start Records provided

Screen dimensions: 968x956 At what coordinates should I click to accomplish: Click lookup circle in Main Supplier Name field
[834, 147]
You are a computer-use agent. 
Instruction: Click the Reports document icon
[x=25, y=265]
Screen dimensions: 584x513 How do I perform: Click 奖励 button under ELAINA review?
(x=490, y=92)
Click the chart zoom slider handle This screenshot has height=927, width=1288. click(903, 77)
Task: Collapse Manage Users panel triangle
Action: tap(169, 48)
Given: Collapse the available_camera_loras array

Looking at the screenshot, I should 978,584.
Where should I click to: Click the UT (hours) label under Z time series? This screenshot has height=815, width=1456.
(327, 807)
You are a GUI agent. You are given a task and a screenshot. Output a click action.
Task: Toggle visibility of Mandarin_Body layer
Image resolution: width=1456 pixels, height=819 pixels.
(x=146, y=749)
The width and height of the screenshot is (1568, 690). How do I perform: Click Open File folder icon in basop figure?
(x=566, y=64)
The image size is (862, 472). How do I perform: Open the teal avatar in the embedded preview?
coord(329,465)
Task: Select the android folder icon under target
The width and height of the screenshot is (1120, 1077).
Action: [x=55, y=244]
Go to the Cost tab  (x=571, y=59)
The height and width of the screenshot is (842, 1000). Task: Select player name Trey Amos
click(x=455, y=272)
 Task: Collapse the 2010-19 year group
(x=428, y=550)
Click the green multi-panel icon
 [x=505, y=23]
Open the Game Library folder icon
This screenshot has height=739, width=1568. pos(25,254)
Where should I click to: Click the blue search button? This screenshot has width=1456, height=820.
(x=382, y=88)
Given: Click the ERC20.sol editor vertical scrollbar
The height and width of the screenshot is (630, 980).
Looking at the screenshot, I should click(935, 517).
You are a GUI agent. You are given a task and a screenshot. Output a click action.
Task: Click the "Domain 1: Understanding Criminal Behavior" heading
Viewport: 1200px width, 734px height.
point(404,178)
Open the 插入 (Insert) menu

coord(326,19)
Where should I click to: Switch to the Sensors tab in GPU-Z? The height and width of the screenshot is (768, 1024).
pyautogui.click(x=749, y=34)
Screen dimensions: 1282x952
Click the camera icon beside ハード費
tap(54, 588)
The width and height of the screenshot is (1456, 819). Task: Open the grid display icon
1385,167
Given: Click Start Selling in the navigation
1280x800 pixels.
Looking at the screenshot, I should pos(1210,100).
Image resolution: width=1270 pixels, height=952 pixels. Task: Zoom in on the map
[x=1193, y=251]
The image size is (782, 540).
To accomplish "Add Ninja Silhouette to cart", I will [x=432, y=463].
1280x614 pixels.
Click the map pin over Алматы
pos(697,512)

end Records provided

- _Work to complete_
Return every line of the items above that contains the word "This". Case counts.

- _Complete response_
Click the chart zoom slider handle This screenshot has height=927, width=1288. click(903, 77)
Where should I click to: Click the UT (hours) label under Z time series? This screenshot has height=815, width=1456.
This screenshot has height=739, width=1568. pos(25,254)
Where should I click to: Click the blue search button? This screenshot has width=1456, height=820.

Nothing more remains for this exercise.